Significantly Suppressed Dielectric Loss and Enhanced Breakdown Strength in Core@Shell Structured Ni@TiO(2)/PVDF Composites

An insulating shell on the surface of conductive particles is vital for restraining the dielectric loss and leakage current of polymer composites. So as to inhibit the enormous loss and conductivity of pristine nickel (Ni)/poly(vinylidene fluoride)(PVDF) composites but still harvest a high dielectric permittivity (ε(r)) when filler loading approaches or exceeds the percolation threshold (f(c)), pristine Ni particles were covered by a layer of titanium dioxide (TiO(2)) shell via a sol–gel approach, and then they were composited with PVDF. The impacts of the TiO(2) coating on the dielectric performances of the Ni/PVDF composites were explored as a function of the filler concentration, the shell thickness and frequency.
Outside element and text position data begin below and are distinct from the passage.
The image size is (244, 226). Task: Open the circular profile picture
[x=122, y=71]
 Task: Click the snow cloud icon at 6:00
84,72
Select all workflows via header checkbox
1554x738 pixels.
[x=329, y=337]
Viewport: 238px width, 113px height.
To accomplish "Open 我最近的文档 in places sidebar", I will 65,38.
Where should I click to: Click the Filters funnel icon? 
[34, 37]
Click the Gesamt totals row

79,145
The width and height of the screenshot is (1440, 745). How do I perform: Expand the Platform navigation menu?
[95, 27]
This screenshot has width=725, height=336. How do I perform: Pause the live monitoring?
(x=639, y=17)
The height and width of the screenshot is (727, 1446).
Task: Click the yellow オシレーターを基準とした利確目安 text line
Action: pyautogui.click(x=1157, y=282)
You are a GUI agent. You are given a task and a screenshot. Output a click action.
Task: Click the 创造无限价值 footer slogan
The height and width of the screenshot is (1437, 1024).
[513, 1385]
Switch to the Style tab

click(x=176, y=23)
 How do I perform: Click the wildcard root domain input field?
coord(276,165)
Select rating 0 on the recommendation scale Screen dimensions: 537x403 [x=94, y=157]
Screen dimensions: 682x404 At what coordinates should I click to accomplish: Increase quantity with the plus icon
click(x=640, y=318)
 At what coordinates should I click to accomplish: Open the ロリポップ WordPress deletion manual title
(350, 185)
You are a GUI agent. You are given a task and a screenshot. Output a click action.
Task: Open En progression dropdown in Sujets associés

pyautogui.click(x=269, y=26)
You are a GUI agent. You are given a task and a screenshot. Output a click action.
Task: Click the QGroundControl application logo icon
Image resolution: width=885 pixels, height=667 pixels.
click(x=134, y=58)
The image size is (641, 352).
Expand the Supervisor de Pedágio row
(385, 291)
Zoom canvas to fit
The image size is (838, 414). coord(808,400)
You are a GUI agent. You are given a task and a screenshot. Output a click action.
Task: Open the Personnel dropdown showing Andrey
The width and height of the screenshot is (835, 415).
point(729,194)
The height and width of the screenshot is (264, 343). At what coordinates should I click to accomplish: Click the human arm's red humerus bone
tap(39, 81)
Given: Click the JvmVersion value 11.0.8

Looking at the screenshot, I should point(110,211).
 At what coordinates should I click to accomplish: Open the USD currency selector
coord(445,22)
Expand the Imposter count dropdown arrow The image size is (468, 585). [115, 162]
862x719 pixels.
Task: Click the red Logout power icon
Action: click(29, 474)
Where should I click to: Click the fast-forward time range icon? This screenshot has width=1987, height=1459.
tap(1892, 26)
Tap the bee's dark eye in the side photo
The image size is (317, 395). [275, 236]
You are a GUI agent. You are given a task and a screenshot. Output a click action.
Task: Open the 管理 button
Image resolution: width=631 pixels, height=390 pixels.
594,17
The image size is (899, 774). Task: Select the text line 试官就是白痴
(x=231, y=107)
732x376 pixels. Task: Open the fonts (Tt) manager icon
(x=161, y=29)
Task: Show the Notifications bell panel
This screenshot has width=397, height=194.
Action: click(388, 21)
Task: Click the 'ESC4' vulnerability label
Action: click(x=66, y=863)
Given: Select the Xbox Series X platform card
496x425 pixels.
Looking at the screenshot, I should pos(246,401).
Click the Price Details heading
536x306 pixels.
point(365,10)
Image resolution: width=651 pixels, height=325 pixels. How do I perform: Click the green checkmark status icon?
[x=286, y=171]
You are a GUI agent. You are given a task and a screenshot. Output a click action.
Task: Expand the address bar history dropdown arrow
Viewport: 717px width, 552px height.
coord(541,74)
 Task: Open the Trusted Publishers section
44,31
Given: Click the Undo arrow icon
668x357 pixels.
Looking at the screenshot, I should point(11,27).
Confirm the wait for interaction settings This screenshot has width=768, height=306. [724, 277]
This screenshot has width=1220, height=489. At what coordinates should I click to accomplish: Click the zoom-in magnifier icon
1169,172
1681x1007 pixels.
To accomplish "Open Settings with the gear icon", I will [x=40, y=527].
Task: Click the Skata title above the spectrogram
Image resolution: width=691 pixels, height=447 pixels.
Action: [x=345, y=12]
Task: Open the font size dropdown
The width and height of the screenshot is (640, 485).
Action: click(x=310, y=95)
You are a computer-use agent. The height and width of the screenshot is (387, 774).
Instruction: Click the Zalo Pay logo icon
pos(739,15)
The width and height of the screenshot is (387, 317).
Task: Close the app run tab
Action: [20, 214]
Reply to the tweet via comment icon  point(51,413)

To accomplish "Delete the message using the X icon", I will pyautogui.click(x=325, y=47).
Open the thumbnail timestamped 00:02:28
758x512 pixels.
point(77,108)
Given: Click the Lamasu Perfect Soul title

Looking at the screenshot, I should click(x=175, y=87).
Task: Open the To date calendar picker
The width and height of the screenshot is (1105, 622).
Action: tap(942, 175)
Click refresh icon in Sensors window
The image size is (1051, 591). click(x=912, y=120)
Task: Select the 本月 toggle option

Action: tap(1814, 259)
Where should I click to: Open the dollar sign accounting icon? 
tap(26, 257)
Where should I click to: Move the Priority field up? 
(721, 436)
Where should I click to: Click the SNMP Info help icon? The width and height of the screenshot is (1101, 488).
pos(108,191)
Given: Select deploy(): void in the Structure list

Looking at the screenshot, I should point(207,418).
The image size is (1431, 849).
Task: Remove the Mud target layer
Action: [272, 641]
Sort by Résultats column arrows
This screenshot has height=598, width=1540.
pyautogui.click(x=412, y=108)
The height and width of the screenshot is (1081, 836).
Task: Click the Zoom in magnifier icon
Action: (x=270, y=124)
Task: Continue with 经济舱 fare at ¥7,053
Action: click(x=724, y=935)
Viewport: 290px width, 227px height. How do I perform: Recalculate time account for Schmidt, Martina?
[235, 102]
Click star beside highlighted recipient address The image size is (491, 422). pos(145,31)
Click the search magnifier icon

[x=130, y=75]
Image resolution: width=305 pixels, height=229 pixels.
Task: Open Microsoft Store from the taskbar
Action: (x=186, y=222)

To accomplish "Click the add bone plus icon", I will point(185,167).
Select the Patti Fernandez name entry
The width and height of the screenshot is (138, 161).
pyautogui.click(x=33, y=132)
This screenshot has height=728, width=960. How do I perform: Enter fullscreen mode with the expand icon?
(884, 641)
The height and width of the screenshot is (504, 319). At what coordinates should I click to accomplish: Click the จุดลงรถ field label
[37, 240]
In addition, the dielectric performances were fitted using the Havriliak–Negami (H–N) equation in order to further understand the TiO(2) shell’s effect on polarization mechanism in the composites. The Ni@TiO(2)/PVDF composites exhibit high ε(r) and enhanced breakdown strength (E(b)) but remarkably suppressed loss and conductivity when compared with pristine Ni/PVDF because the TiO(2) shell can efficiently stop the direct contact between Ni particles thereby suppressing the long–range electron transportation. Further, the dielectric performances can be effectively tuned through finely adjusting the TiO(2) shell’ thickness. The resulting Ni@TiO(2)/PVDF composites with high ε(r) and E(b) but low loss show appealing applications in microelectronics and electrical fields.